---------- EXTRACTED MATERIAL

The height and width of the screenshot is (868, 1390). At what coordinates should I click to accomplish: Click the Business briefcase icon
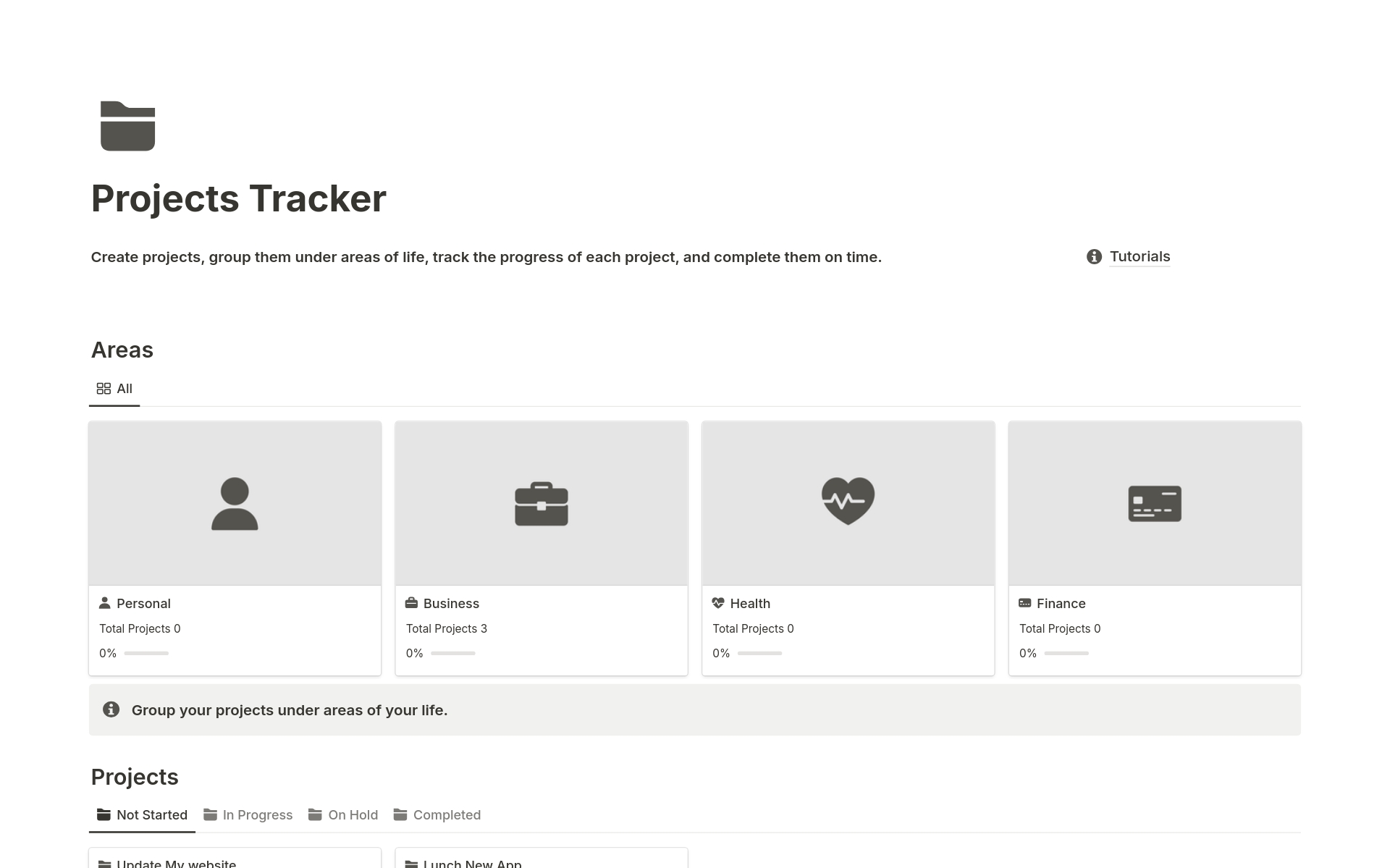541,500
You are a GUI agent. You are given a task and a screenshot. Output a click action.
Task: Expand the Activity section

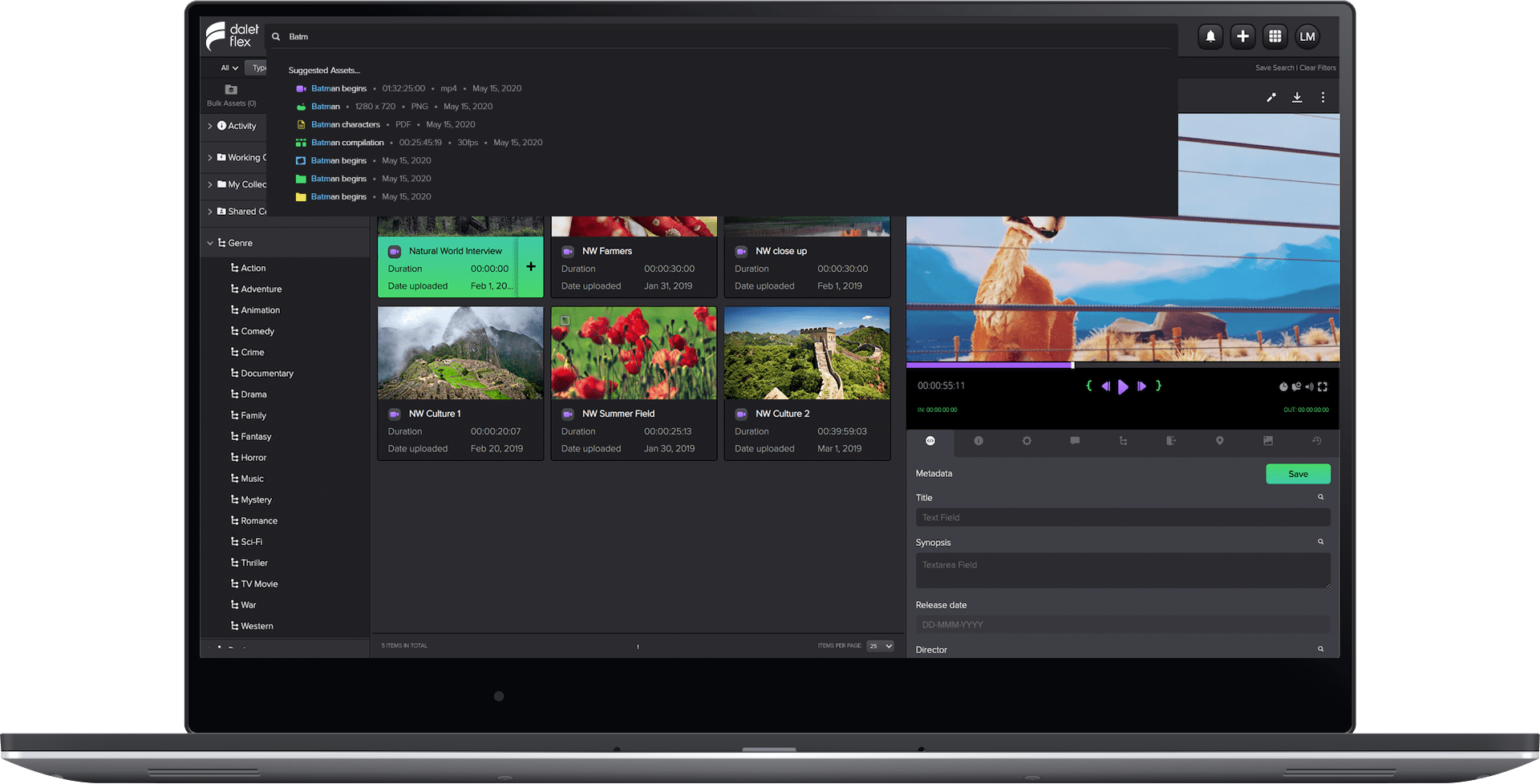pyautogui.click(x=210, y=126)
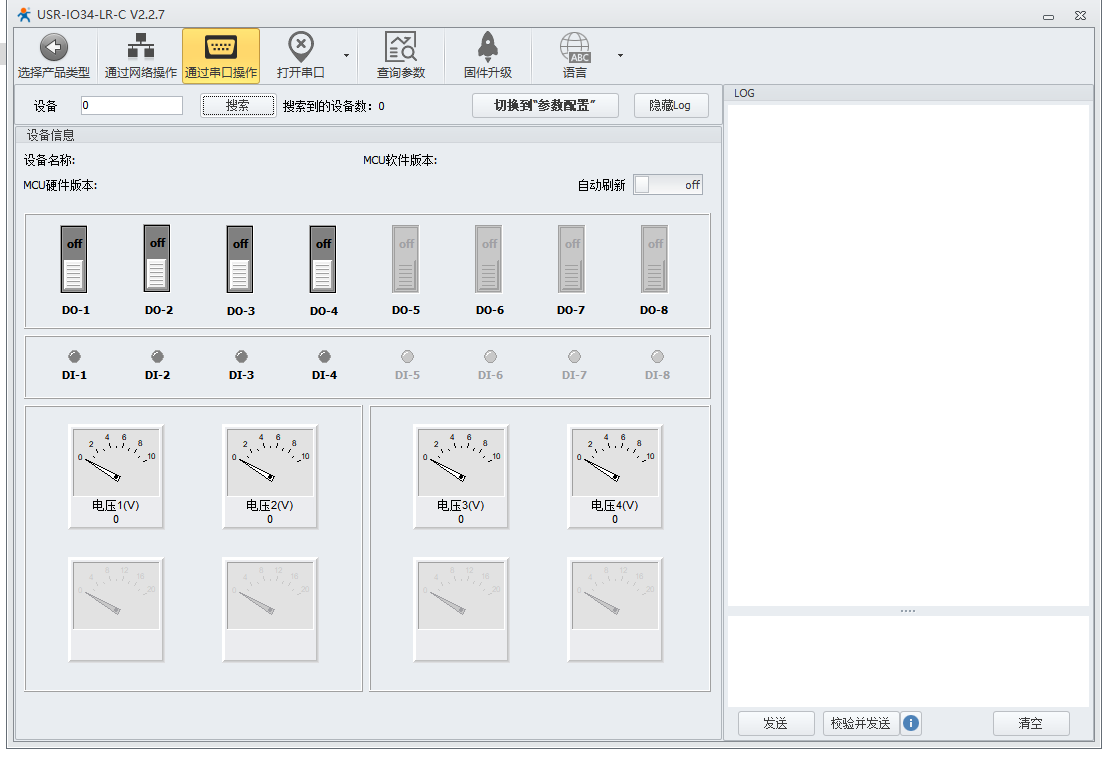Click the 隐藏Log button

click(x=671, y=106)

--------------------

◆ **PROBLEM DETAILS**
A verbatim copy of the records above, without pictures, is required.

◆ **EXERCISE RESULT**
The height and width of the screenshot is (868, 1390). At what coordinates should I click to accomplish: Click the Business briefcase icon
541,500
You are a GUI agent. You are given a task and a screenshot. Output a click action.
Task: Expand the Activity section

pyautogui.click(x=210, y=126)
Click the 隐藏Log button

click(x=671, y=106)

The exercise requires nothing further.